2010: The (government) check is in the mail

This year offered some sizable bonuses for the biotech crowd. With the government focused on reviving a swooning economy, the NIH was showered with fresh funds to back research projects around the country. Last year brought a $10 billion R&D windfall, which helped save thousands of research jobs this year. This sort of thinking advances the kind of science that goes on to become the tech foundation for the biotech startups of tomorrow.

In 2010, the government research agency also made a commitment to advancing cancer drug research. But the NIH sees a much bigger role for itself in the drug development game.

Just weeks ago, the Scientific Management Review board at the NIH voted to create the National Center for Advancing Translational Sciences. The essential task of the new center, says NIH chief Francis Collins, will be to take scientific discoveries--which they typically finance--and push them along to the clinic. At that point, pharma and biotech companies can step in and license the therapies from the NIH. If everything works as planned, the new center could be up and running next fall.

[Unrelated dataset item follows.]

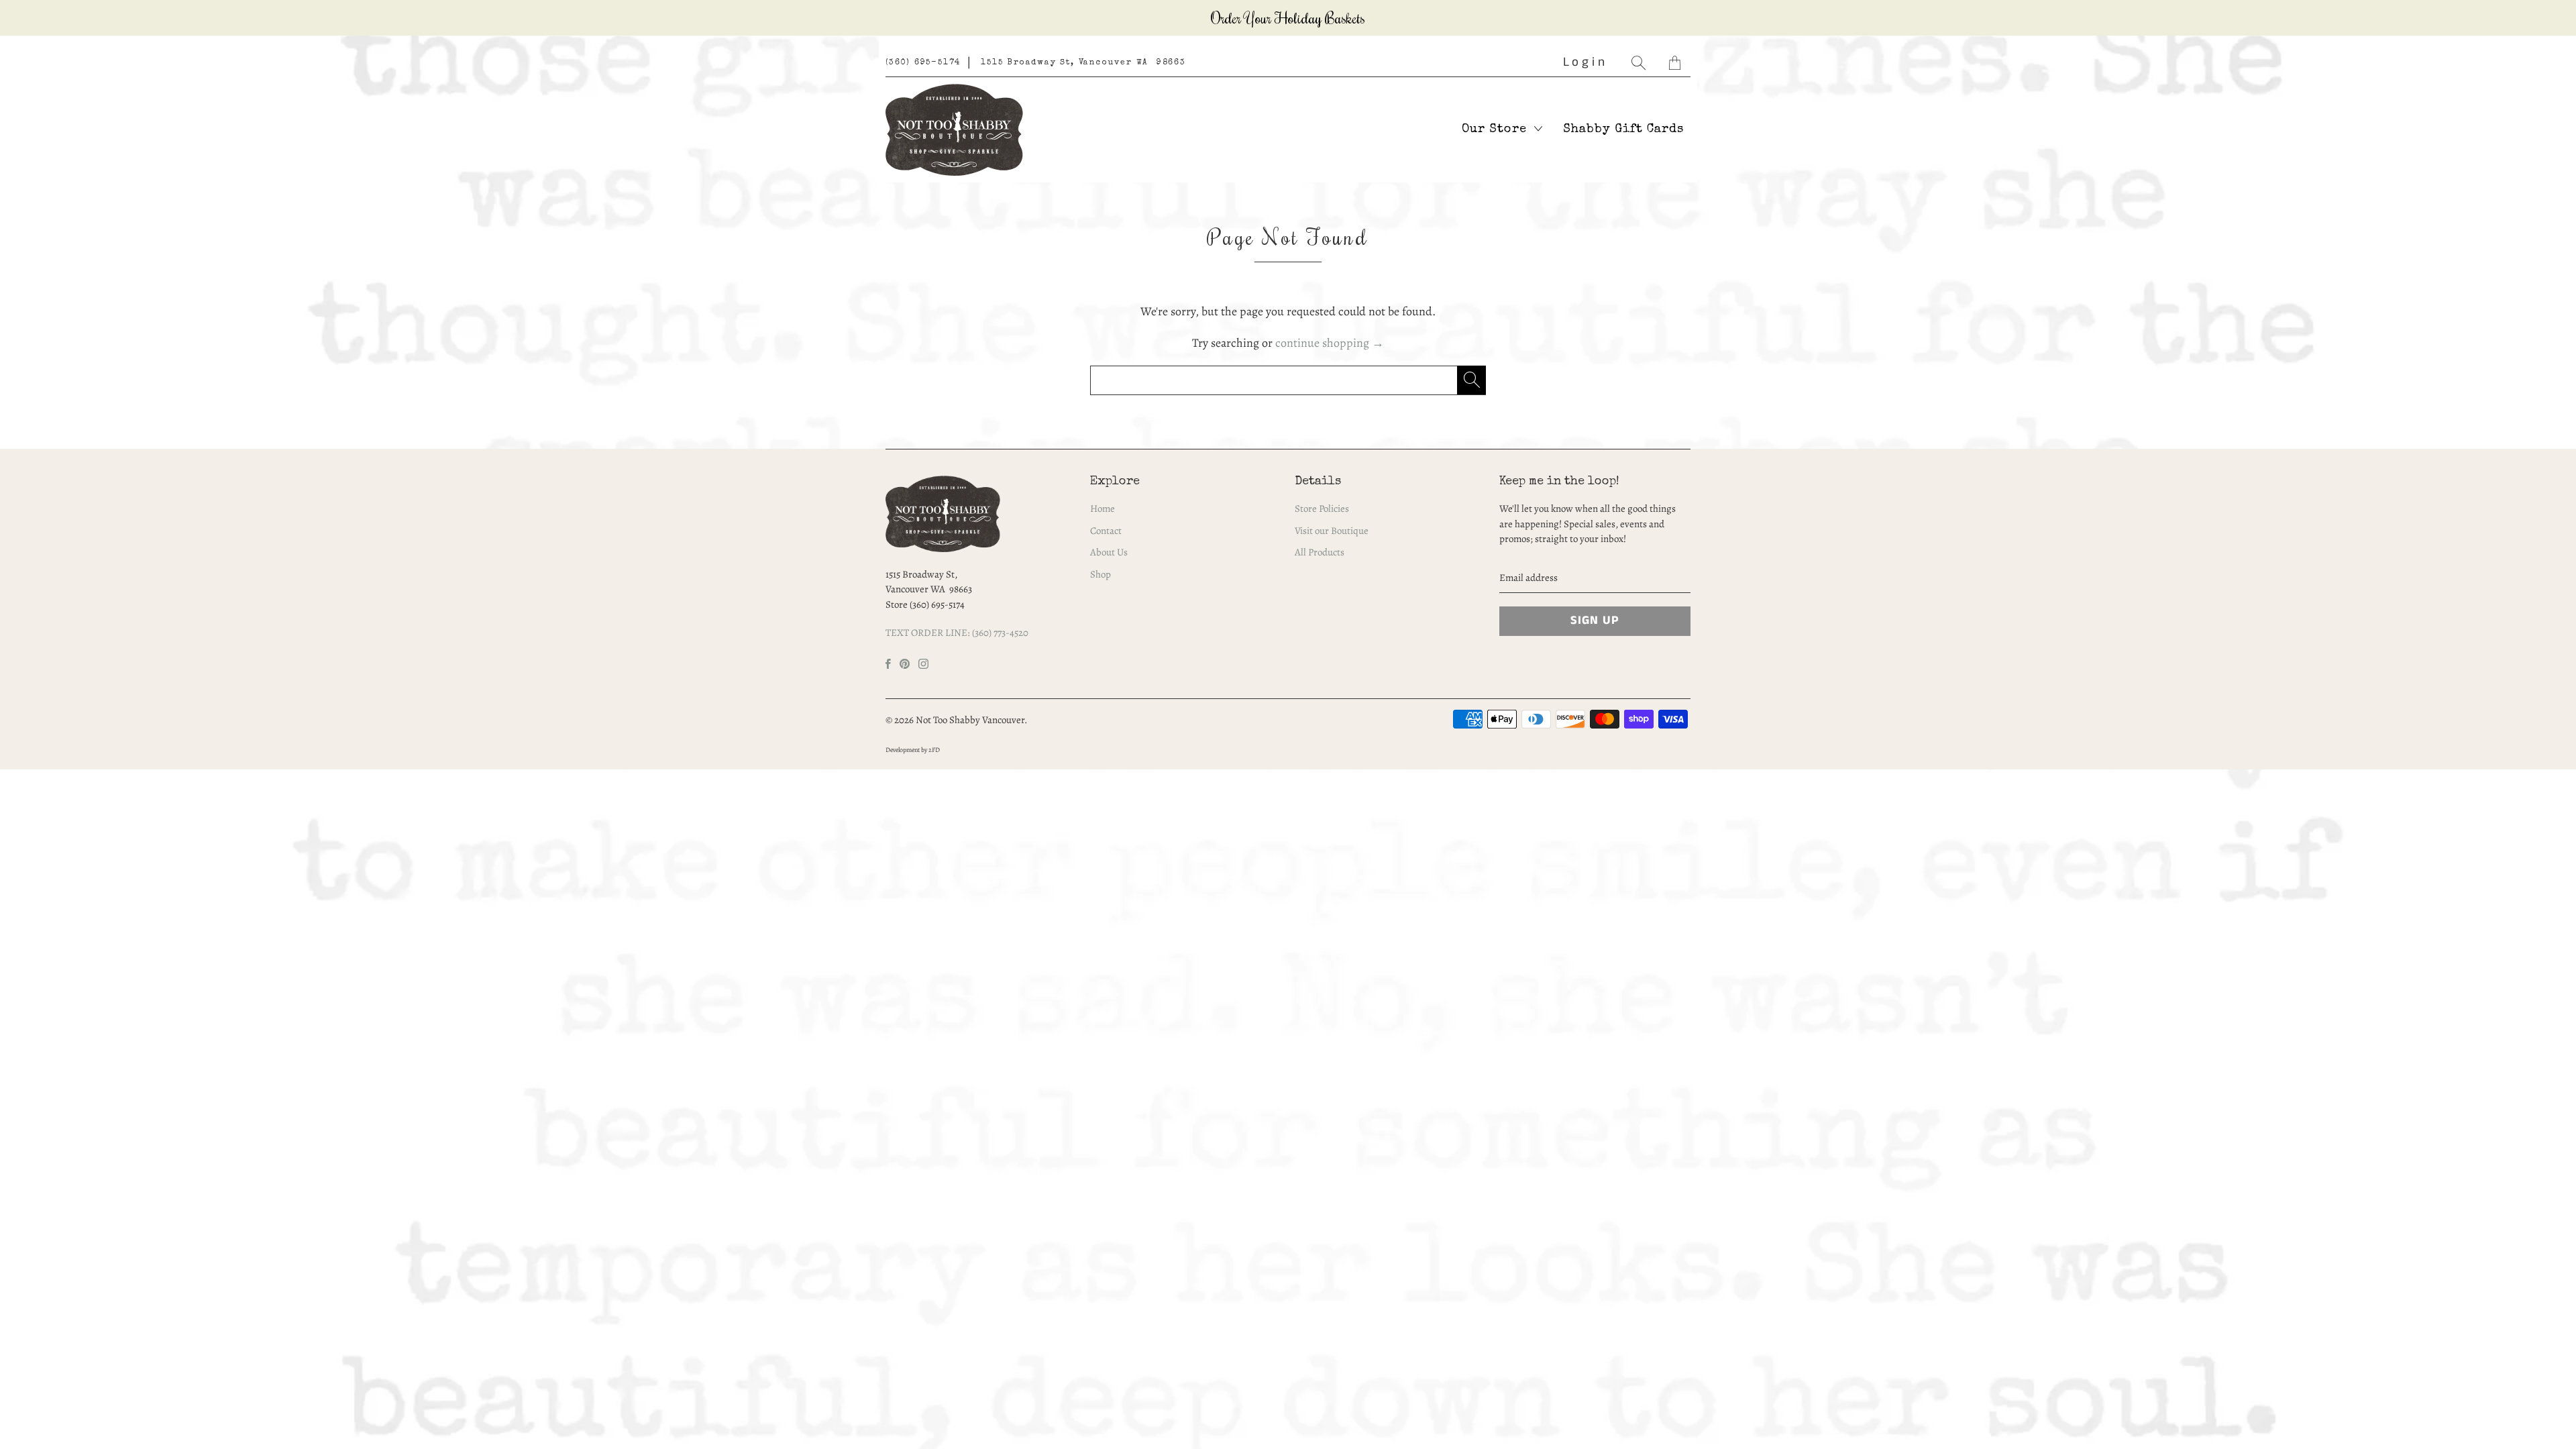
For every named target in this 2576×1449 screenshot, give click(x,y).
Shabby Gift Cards (1623, 129)
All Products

The U.S. Treasury Department, meanwhile, got into the act this year with a $1 billion tax credit program. For most biotechs, the credit quickly translated into a sizable research grant. And the money was showered across the land.

The industry owes thanks to BIO for helping spearhead the grant/tax program, gaining its passage along with a landmark piece of legislation that provides a lengthy span of market exclusivity for biologics.

Consumer advocates hated it, but the special market status won by the industry was a coup that will deliver dividends for years to come. Love them or hate them, BIO knows how to push legislation that helps foster the industry. And that's why the industry association will face high expectations in the year ahead.